Why did you choose to study Chemical Engineering?
At the beginning of sixth form, I hadn’t considered engineering and had a few different degree options shortlisted. Once I began to research what was out there, I discovered engineering. Engineering appealed to me mainly because I wanted to study a degree with practical applications which had good career prospects. I remember reading through the whynotchemeng page on IChemE and realised how diverse and varied engineering really is – even now I’m still shocked at the scope of job opportunities, it can take you anywhere!
What attracted you to study at the University of Nottingham?
Nottingham wasn’t initially my first choice – I tried to look a little further from home, as you do at 16-17 years old with your first glimpse of freedom. I then came to a offer-holder day and was really impressed by the enthusiasm shown by the staff in the department here. I remember it having a really different feel to the other engineering departments I’d visited. The staff were really keen on driving a community feel. I knew I would get the right level of support from lecturers that were willing to help and share their passion for various specialist fields of chemical engineering. I knew I made the right choice soon after starting.
What were your lecturers and fellow students like?
There is a strong sense of community. During my time studying, I played on the ChemEnv Netball Team within the IMS league which I really enjoyed – it was the best way to get to know course friends in both my year and those above.On a course like chemical engineering, it is so rewarding to have a close-knit group for support and to be able enjoy playing a few social games of netball together every Wednesday against other course teams.
I also completed roles on the ChemEnv Society which I was proud of balancing alongside studies, including the organisation of Nottingham’s trip to the annual Frank Morton chemical engineering sports day. Frank Morton is a UK wide sports day and night out for all chemical engineering departments across the UK – another perk of the course!
What advice would you give to current engineering students at Nottingham?
If you enjoy exploring the way things work and have a passion for solving problems, you should consider studying and working in engineering. The wide range of opportunities at the end of an engineering degree means it is a great path for anyone looking to study a subject with both practical and theoretical applications. Equally, you could decide to take advantage of the graduate employment prospects and enter a different field. The skills developed on an engineering course are highly sought-after.
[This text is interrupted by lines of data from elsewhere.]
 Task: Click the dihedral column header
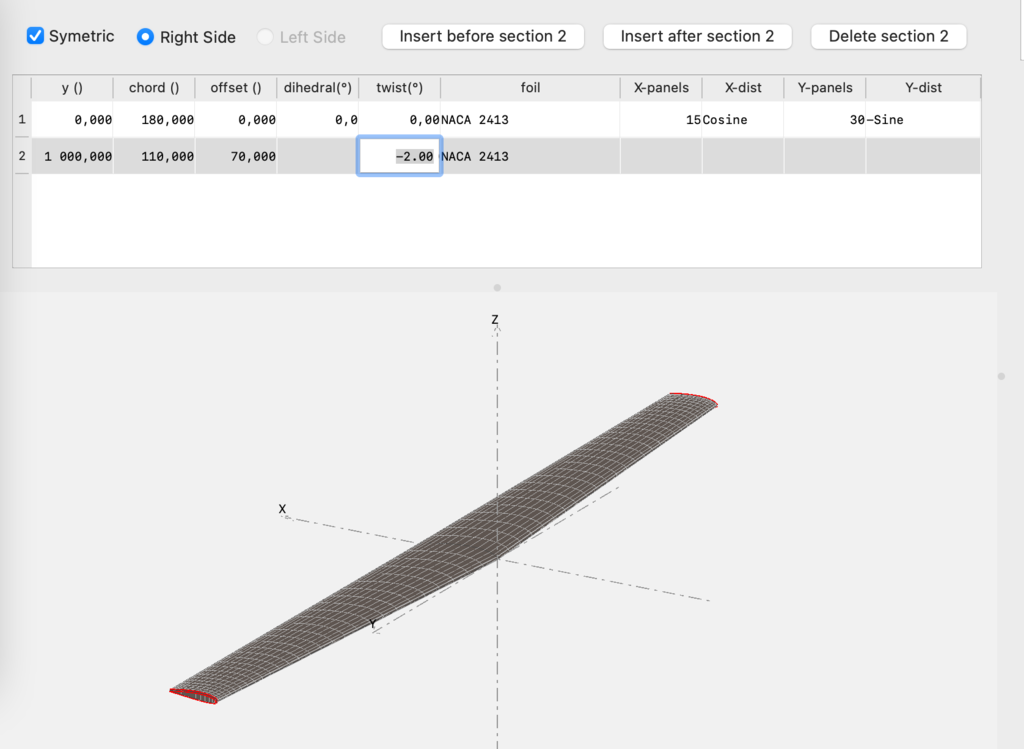point(317,88)
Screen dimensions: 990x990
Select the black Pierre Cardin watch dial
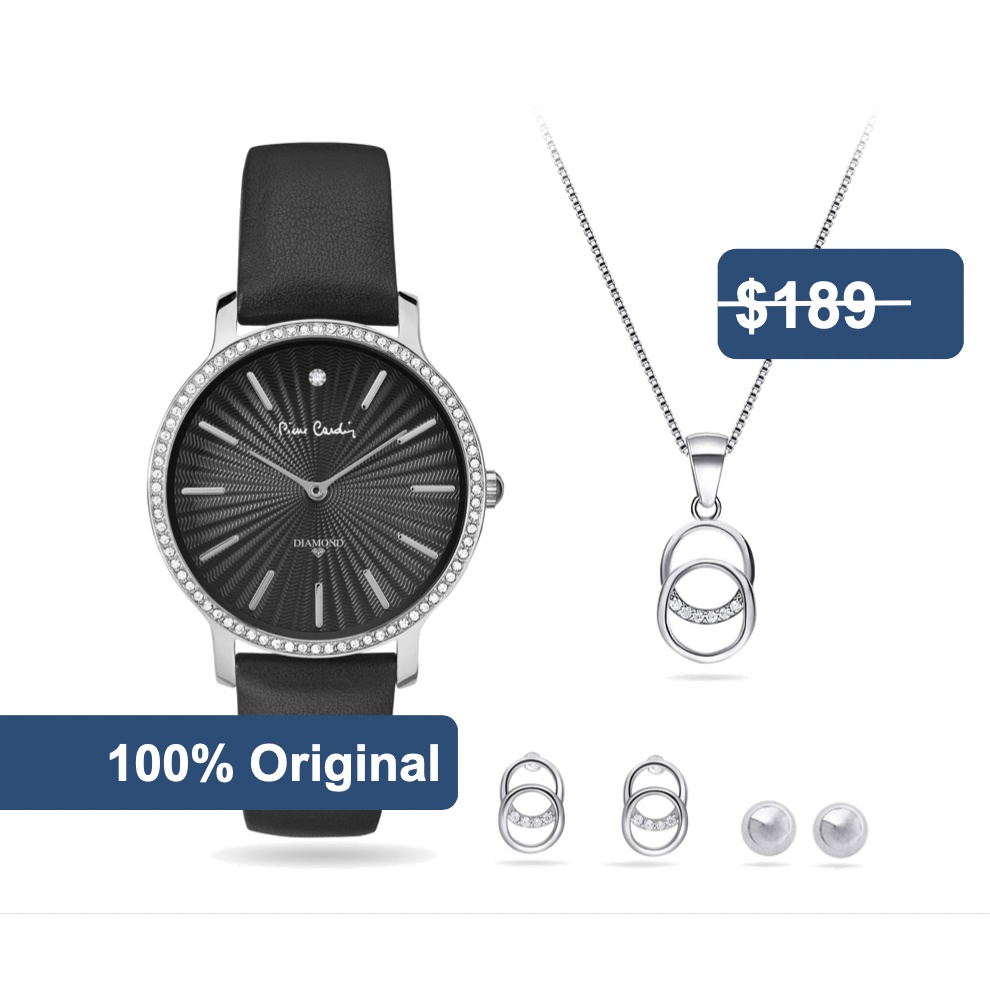coord(316,488)
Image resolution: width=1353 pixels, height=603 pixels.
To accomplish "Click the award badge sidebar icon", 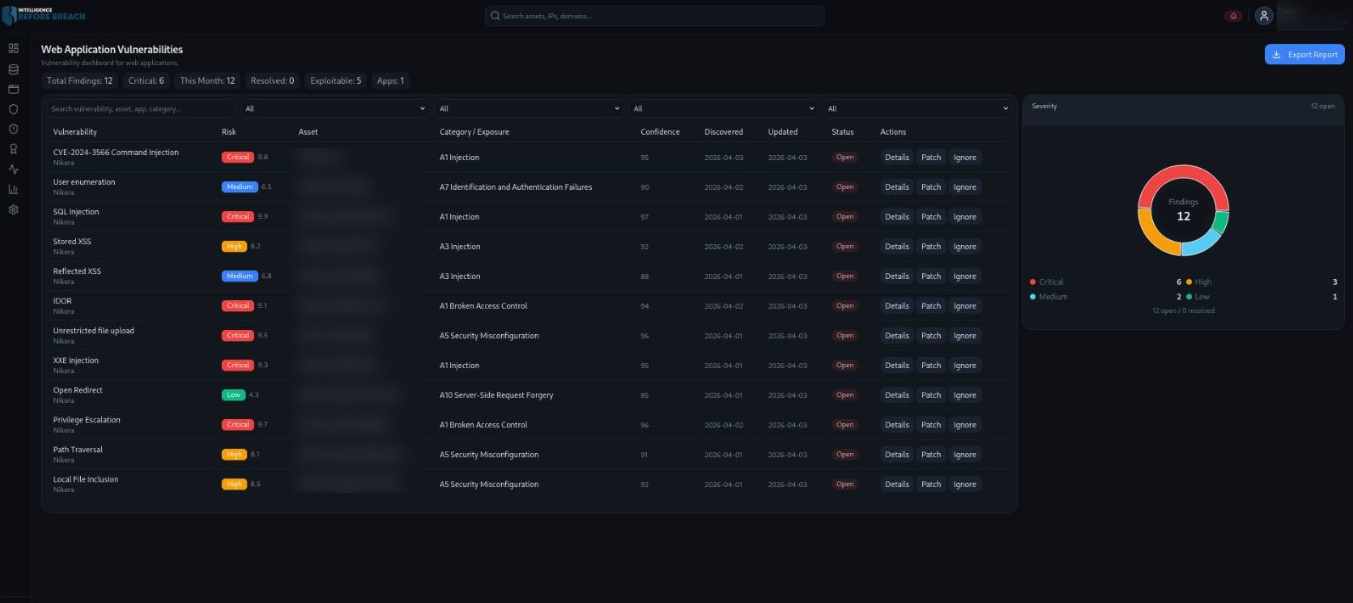I will pos(14,149).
The Salters’ Award was a huge honour and something I really never thought my department would nominate me for. Given a challenging five years, it felt such a nice way to end my time at university and I am incredibly grateful to the chemical engineering department at Nottingham for nominating me for this. I am proud to have been shortlisted for the award and selected as an award winner. It was great to take part in the virtual awards ceremony held and to see all the well deserving award winners. I’ve already gone to one alumni event and look forward to expanding my network and engaging with the Salters’ institute in the future.